Processing nodes have a layered architecture, as illustrated in Fig. 2. The Processing Software (e.g. IRAF tasks, scripts, compiled code) does the actual number crunching. The Software is logically organized in modules. Modules are then grouped into standalone pipelines. Pipelines form the full processing system. Any number of instances of each module can be started, to fully exploit the processing power of the host machine.

The Black Board subsystem is responsible for making data flow through the processing modules/pipelines (modules and pipelines can be dynamically chained together at run-time, using an XML based configuration system). The Black Board also provides an event handling and message passing framework that individual modules and pipelines use.

The Node Manager is a high performance server, running on each node. It fully controls the operation of the Pipeline System on that node, allowing pipeline operators (via Control GUIs) to:

  1. Start/stop/restart the whole Pipeline System or parts of it.
  2. Control the processing of each dataset.
  3. Monitor the status of the processing network.
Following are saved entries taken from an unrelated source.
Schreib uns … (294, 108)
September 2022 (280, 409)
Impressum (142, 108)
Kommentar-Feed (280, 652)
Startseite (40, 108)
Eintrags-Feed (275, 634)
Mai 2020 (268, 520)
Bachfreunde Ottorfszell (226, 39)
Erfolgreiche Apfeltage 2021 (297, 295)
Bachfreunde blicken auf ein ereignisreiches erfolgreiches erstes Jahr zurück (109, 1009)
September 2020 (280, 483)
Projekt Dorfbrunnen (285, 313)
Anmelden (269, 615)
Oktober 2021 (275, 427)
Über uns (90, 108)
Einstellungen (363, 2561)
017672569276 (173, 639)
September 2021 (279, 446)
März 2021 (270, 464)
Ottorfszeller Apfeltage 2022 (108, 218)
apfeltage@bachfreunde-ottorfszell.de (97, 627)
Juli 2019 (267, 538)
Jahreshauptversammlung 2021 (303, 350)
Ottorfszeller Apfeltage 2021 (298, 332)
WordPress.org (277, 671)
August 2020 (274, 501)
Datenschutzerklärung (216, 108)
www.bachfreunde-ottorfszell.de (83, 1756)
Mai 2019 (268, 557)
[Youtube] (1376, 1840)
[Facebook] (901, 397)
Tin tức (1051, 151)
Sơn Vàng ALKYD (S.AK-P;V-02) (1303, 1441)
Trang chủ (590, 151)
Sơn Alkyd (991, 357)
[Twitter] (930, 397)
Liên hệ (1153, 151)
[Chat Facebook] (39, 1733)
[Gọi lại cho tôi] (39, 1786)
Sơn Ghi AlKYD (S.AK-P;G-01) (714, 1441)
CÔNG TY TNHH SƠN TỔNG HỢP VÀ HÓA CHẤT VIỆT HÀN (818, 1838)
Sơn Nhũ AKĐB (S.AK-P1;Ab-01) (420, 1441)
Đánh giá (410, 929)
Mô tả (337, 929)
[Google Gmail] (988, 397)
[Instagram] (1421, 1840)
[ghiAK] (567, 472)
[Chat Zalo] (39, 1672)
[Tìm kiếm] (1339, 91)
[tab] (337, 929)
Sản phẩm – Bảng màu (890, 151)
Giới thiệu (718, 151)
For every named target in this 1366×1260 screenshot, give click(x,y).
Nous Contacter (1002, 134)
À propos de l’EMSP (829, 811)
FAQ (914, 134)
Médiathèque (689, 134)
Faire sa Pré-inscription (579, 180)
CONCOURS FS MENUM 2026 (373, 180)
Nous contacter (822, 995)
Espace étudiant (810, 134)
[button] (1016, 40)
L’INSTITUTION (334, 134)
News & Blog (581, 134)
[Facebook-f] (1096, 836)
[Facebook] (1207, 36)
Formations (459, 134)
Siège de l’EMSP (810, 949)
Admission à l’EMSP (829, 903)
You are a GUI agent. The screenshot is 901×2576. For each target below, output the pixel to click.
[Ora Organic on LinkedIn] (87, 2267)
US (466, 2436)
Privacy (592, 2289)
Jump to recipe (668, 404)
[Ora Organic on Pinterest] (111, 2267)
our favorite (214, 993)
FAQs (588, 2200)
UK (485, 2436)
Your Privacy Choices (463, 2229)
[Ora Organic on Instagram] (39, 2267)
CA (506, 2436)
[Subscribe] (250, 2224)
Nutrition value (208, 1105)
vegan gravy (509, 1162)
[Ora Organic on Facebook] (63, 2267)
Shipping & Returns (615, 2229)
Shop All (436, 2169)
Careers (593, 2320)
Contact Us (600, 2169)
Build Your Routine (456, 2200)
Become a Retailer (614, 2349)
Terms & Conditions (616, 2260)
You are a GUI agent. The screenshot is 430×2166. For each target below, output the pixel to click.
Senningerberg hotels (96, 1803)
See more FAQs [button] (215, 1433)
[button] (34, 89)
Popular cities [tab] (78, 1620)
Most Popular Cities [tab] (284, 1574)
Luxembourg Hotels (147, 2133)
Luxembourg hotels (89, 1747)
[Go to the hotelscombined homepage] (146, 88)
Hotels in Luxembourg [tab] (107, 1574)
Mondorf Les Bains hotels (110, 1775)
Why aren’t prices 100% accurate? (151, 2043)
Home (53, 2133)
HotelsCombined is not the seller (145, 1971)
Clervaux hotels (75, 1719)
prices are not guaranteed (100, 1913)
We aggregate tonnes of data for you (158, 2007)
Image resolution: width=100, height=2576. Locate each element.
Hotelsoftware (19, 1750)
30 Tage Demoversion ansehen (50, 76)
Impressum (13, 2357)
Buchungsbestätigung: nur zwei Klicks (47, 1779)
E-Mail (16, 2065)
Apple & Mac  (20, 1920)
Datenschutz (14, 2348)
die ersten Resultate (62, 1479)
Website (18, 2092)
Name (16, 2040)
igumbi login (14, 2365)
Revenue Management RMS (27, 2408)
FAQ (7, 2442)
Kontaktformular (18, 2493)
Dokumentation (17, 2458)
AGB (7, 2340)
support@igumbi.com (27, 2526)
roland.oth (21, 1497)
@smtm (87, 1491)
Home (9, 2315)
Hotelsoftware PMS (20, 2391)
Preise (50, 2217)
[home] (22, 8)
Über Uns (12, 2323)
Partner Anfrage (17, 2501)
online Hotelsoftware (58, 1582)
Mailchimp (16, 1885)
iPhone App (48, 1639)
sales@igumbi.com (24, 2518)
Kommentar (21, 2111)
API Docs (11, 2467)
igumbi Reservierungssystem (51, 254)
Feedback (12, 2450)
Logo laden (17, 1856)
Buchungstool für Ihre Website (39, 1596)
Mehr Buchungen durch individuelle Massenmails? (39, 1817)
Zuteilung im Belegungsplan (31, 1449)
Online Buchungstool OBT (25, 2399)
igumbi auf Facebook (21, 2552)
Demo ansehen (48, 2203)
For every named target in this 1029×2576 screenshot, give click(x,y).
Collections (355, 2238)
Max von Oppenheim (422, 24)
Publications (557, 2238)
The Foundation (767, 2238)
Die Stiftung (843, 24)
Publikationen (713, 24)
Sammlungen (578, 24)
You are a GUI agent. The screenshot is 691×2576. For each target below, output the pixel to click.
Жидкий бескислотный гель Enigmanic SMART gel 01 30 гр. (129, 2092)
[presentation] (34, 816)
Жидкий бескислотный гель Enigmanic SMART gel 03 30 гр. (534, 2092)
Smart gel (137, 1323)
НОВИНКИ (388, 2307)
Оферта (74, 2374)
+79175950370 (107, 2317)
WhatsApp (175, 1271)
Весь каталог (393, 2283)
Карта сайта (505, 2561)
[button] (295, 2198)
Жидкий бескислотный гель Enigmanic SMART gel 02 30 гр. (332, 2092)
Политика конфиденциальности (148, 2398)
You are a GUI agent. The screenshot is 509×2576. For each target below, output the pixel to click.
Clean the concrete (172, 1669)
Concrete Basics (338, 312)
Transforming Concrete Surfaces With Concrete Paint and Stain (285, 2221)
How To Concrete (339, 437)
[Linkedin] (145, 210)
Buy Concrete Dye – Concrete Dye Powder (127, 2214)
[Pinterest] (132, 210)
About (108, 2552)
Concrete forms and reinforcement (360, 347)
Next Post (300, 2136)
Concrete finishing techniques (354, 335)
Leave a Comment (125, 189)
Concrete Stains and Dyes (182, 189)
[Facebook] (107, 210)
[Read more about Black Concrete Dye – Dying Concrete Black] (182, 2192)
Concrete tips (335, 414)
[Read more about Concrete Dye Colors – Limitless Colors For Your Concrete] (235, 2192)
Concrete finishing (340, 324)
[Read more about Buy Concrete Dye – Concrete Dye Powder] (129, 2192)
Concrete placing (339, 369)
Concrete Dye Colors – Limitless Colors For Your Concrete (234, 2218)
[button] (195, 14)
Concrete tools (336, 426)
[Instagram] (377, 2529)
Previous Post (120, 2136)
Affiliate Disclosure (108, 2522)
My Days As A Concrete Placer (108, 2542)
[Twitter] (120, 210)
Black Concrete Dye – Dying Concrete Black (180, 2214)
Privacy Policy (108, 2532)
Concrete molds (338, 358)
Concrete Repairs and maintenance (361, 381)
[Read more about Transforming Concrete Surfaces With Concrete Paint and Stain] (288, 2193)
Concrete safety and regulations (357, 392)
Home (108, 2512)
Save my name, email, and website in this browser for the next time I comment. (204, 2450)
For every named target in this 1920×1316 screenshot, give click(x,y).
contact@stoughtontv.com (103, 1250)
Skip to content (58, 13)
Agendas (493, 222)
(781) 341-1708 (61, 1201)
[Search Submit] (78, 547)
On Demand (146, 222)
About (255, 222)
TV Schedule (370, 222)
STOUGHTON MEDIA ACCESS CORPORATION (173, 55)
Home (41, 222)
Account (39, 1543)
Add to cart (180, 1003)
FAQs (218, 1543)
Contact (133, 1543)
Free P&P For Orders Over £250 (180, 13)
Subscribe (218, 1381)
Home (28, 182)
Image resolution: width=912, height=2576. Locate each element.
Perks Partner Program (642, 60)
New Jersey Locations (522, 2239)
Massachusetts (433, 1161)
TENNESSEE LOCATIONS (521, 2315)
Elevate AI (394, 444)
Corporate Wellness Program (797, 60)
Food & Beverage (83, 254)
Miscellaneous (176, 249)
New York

The Node Manager also serves as load balancer. This functionality is implemented in a fairly sophisticated algorithm able to ``predict'' the load of a given processing node given its current CPU load, number of processors, number of instances of a given pipeline and the number of files in the queue.

The current architecture implements well defined interfaces for inter-machine communication and for communications with Monitor and Control GUIs. Data being processed, software and state are always kept local to each machine (having a private copy of the Black Board). The result is that each node of the processing network is an independent entity. This makes the NOAO Pipeline able to handle the failure of one or more nodes by transparently re-routing data to the available machines.

Figure 2: Schematic description of the NOAO architecture of the processing network.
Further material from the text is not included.